# Required work
Reproduce the following lines word for word, changing nothing.

# Records to process
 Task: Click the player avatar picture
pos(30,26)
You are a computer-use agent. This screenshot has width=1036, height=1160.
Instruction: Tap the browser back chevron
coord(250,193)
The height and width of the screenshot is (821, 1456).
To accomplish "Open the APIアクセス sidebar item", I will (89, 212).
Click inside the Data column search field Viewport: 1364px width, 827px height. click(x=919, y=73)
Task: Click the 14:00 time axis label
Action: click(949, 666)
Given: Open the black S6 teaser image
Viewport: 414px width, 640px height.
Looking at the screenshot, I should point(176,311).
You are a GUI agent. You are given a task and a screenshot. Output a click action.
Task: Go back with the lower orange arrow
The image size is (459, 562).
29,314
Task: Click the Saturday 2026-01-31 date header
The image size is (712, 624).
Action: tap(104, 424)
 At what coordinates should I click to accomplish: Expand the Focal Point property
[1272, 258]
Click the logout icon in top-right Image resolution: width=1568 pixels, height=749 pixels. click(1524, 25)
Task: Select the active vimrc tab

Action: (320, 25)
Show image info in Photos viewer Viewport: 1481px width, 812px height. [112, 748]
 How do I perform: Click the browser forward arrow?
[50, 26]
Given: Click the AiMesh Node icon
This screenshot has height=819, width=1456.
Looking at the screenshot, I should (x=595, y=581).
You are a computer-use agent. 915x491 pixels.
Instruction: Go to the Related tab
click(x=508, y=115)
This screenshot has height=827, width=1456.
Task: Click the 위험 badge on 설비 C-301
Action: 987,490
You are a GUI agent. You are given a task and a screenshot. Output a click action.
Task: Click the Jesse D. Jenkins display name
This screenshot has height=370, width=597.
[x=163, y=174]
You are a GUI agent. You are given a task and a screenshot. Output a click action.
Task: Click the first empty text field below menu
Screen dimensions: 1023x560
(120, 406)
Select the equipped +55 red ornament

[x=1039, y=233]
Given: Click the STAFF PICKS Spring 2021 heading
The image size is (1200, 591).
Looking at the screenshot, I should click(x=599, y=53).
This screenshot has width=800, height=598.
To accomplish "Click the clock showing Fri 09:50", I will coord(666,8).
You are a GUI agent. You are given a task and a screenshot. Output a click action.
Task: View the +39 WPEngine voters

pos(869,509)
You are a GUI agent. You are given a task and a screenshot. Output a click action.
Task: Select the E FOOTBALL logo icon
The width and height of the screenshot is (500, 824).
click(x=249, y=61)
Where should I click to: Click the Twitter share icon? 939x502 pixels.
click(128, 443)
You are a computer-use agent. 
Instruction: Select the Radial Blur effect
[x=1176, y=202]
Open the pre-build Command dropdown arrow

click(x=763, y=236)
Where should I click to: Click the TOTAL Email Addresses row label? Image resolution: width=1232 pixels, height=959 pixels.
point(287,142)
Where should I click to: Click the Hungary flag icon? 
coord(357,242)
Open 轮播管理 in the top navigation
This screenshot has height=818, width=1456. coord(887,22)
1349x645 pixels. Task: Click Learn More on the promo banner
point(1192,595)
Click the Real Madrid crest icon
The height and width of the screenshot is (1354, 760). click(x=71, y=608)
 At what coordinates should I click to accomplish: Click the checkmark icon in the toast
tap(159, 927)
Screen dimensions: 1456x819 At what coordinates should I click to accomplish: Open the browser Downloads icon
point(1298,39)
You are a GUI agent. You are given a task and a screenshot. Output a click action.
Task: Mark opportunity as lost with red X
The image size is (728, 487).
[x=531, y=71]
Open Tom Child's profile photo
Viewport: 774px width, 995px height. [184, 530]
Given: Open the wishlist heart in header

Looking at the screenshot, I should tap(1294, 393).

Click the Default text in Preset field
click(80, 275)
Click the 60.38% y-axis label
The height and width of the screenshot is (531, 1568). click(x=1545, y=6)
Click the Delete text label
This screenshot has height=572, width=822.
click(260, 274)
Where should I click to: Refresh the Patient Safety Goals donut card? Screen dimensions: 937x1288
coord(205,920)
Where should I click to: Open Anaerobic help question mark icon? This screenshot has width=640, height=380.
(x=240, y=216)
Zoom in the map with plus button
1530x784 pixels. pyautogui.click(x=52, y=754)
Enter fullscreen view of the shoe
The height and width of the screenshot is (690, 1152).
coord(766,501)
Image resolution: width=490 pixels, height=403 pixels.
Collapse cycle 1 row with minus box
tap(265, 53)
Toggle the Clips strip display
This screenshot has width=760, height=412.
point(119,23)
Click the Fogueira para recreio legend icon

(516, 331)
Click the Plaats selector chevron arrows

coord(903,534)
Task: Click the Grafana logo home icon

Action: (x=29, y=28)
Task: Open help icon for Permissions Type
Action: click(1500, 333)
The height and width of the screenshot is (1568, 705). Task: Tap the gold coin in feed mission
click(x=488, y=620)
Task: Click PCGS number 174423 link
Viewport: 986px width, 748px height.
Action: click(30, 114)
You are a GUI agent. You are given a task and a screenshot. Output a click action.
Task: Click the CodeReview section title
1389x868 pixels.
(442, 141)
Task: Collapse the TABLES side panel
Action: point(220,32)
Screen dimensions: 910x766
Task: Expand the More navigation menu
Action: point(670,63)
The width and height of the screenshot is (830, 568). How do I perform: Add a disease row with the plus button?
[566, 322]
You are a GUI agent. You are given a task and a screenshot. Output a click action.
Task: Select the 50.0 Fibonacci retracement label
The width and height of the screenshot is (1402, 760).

# Result of the task
 Task: Click the player avatar picture
pos(30,26)
You are a computer-use agent. This screenshot has width=1036, height=1160.
Instruction: Tap the browser back chevron
coord(250,193)
The height and width of the screenshot is (821, 1456).
To accomplish "Open the APIアクセス sidebar item", I will (89, 212).
Click inside the Data column search field Viewport: 1364px width, 827px height. click(x=919, y=73)
Task: Click the 14:00 time axis label
Action: click(949, 666)
Given: Open the black S6 teaser image
Viewport: 414px width, 640px height.
Looking at the screenshot, I should point(176,311).
You are a GUI agent. You are given a task and a screenshot. Output a click action.
Task: Go back with the lower orange arrow
The image size is (459, 562).
29,314
Task: Click the Saturday 2026-01-31 date header
The image size is (712, 624).
Action: tap(104, 424)
 At what coordinates should I click to accomplish: Expand the Focal Point property
[1272, 258]
Click the logout icon in top-right Image resolution: width=1568 pixels, height=749 pixels. click(1524, 25)
Task: Select the active vimrc tab

Action: (320, 25)
Show image info in Photos viewer Viewport: 1481px width, 812px height. [112, 748]
 How do I perform: Click the browser forward arrow?
[50, 26]
Given: Click the AiMesh Node icon
This screenshot has height=819, width=1456.
Looking at the screenshot, I should (x=595, y=581).
You are a computer-use agent. 915x491 pixels.
Instruction: Go to the Related tab
click(x=508, y=115)
This screenshot has height=827, width=1456.
Task: Click the 위험 badge on 설비 C-301
Action: 987,490
You are a GUI agent. You are given a task and a screenshot. Output a click action.
Task: Click the Jesse D. Jenkins display name
This screenshot has height=370, width=597.
[x=163, y=174]
You are a GUI agent. You are given a task and a screenshot. Output a click action.
Task: Click the first empty text field below menu
Screen dimensions: 1023x560
(120, 406)
Select the equipped +55 red ornament

[x=1039, y=233]
Given: Click the STAFF PICKS Spring 2021 heading
The image size is (1200, 591).
Looking at the screenshot, I should click(x=599, y=53).
This screenshot has width=800, height=598.
To accomplish "Click the clock showing Fri 09:50", I will coord(666,8).
You are a GUI agent. You are given a task and a screenshot. Output a click action.
Task: View the +39 WPEngine voters

pos(869,509)
You are a GUI agent. You are given a task and a screenshot. Output a click action.
Task: Select the E FOOTBALL logo icon
The width and height of the screenshot is (500, 824).
click(x=249, y=61)
Where should I click to: Click the Twitter share icon? 939x502 pixels.
click(128, 443)
You are a computer-use agent. 
Instruction: Select the Radial Blur effect
[x=1176, y=202]
Open the pre-build Command dropdown arrow

click(x=763, y=236)
Where should I click to: Click the TOTAL Email Addresses row label? Image resolution: width=1232 pixels, height=959 pixels.
point(287,142)
Where should I click to: Click the Hungary flag icon? 
coord(357,242)
Open 轮播管理 in the top navigation
This screenshot has height=818, width=1456. coord(887,22)
1349x645 pixels. Task: Click Learn More on the promo banner
point(1192,595)
Click the Real Madrid crest icon
The height and width of the screenshot is (1354, 760). click(x=71, y=608)
 At what coordinates should I click to accomplish: Click the checkmark icon in the toast
tap(159, 927)
Screen dimensions: 1456x819 At what coordinates should I click to accomplish: Open the browser Downloads icon
point(1298,39)
You are a GUI agent. You are given a task and a screenshot. Output a click action.
Task: Mark opportunity as lost with red X
The image size is (728, 487).
[x=531, y=71]
Open Tom Child's profile photo
Viewport: 774px width, 995px height. [184, 530]
Given: Open the wishlist heart in header

Looking at the screenshot, I should tap(1294, 393).

Click the Default text in Preset field
click(80, 275)
Click the 60.38% y-axis label
The height and width of the screenshot is (531, 1568). click(x=1545, y=6)
Click the Delete text label
This screenshot has height=572, width=822.
click(260, 274)
Where should I click to: Refresh the Patient Safety Goals donut card? Screen dimensions: 937x1288
coord(205,920)
Where should I click to: Open Anaerobic help question mark icon? This screenshot has width=640, height=380.
(x=240, y=216)
Zoom in the map with plus button
1530x784 pixels. pyautogui.click(x=52, y=754)
Enter fullscreen view of the shoe
The height and width of the screenshot is (690, 1152).
coord(766,501)
Image resolution: width=490 pixels, height=403 pixels.
Collapse cycle 1 row with minus box
tap(265, 53)
Toggle the Clips strip display
This screenshot has width=760, height=412.
point(119,23)
Click the Fogueira para recreio legend icon

(516, 331)
Click the Plaats selector chevron arrows

coord(903,534)
Task: Click the Grafana logo home icon

Action: (x=29, y=28)
Task: Open help icon for Permissions Type
Action: click(1500, 333)
The height and width of the screenshot is (1568, 705). Task: Tap the gold coin in feed mission
click(x=488, y=620)
Task: Click PCGS number 174423 link
Viewport: 986px width, 748px height.
Action: click(30, 114)
You are a GUI agent. You are given a task and a screenshot. Output a click action.
Task: Click the CodeReview section title
1389x868 pixels.
(442, 141)
Task: Collapse the TABLES side panel
Action: point(220,32)
Screen dimensions: 910x766
Task: Expand the More navigation menu
Action: point(670,63)
The width and height of the screenshot is (830, 568). How do I perform: Add a disease row with the plus button?
[566, 322]
You are a GUI agent. You are given a task and a screenshot. Output a click action.
Task: Select the 50.0 Fibonacci retracement label
The width and height of the screenshot is (1402, 760).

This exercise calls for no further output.